> **TO DO**
Because the lines must stay identical, write out the data without changing anything.
• • •
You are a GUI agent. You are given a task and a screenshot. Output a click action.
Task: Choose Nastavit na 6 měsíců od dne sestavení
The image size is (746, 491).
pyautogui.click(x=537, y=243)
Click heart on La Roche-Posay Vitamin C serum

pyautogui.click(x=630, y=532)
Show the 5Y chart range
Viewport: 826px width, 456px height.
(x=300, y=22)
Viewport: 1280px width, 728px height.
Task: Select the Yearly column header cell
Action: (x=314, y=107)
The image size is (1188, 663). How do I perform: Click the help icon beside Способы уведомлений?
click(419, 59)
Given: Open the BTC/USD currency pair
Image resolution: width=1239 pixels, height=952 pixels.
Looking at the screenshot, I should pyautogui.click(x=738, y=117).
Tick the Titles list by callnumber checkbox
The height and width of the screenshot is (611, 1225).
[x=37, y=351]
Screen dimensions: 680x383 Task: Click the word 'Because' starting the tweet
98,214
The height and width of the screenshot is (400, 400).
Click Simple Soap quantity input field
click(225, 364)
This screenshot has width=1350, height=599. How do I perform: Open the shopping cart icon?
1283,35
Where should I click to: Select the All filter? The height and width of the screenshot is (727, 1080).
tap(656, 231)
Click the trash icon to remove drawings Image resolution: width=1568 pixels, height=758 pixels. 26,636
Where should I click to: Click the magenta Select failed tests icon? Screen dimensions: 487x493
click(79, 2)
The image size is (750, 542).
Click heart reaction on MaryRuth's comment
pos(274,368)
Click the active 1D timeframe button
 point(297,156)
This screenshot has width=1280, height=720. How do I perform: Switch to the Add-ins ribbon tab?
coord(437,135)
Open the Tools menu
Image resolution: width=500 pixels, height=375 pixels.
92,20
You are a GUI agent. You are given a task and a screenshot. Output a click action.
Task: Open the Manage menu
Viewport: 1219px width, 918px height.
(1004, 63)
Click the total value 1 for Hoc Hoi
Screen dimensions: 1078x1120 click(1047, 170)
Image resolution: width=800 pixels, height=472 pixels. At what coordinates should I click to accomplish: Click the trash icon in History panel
• • •
> **TASK RESULT**
You are a GUI agent. You are given a task and a screenshot. Output a click action.
Task: Choose Nastavit na 6 měsíců od dne sestavení
The image size is (746, 491).
pyautogui.click(x=537, y=243)
Click heart on La Roche-Posay Vitamin C serum

pyautogui.click(x=630, y=532)
Show the 5Y chart range
Viewport: 826px width, 456px height.
(x=300, y=22)
Viewport: 1280px width, 728px height.
Task: Select the Yearly column header cell
Action: (x=314, y=107)
The image size is (1188, 663). How do I perform: Click the help icon beside Способы уведомлений?
click(419, 59)
Given: Open the BTC/USD currency pair
Image resolution: width=1239 pixels, height=952 pixels.
Looking at the screenshot, I should pyautogui.click(x=738, y=117).
Tick the Titles list by callnumber checkbox
The height and width of the screenshot is (611, 1225).
[x=37, y=351]
Screen dimensions: 680x383 Task: Click the word 'Because' starting the tweet
98,214
The height and width of the screenshot is (400, 400).
Click Simple Soap quantity input field
click(225, 364)
This screenshot has width=1350, height=599. How do I perform: Open the shopping cart icon?
1283,35
Where should I click to: Select the All filter? The height and width of the screenshot is (727, 1080).
tap(656, 231)
Click the trash icon to remove drawings Image resolution: width=1568 pixels, height=758 pixels. 26,636
Where should I click to: Click the magenta Select failed tests icon? Screen dimensions: 487x493
click(79, 2)
The image size is (750, 542).
Click heart reaction on MaryRuth's comment
pos(274,368)
Click the active 1D timeframe button
 point(297,156)
This screenshot has width=1280, height=720. How do I perform: Switch to the Add-ins ribbon tab?
coord(437,135)
Open the Tools menu
Image resolution: width=500 pixels, height=375 pixels.
92,20
You are a GUI agent. You are given a task and a screenshot. Output a click action.
Task: Open the Manage menu
Viewport: 1219px width, 918px height.
(1004, 63)
Click the total value 1 for Hoc Hoi
Screen dimensions: 1078x1120 click(1047, 170)
Image resolution: width=800 pixels, height=472 pixels. At what coordinates should I click to accomplish: Click the trash icon in History panel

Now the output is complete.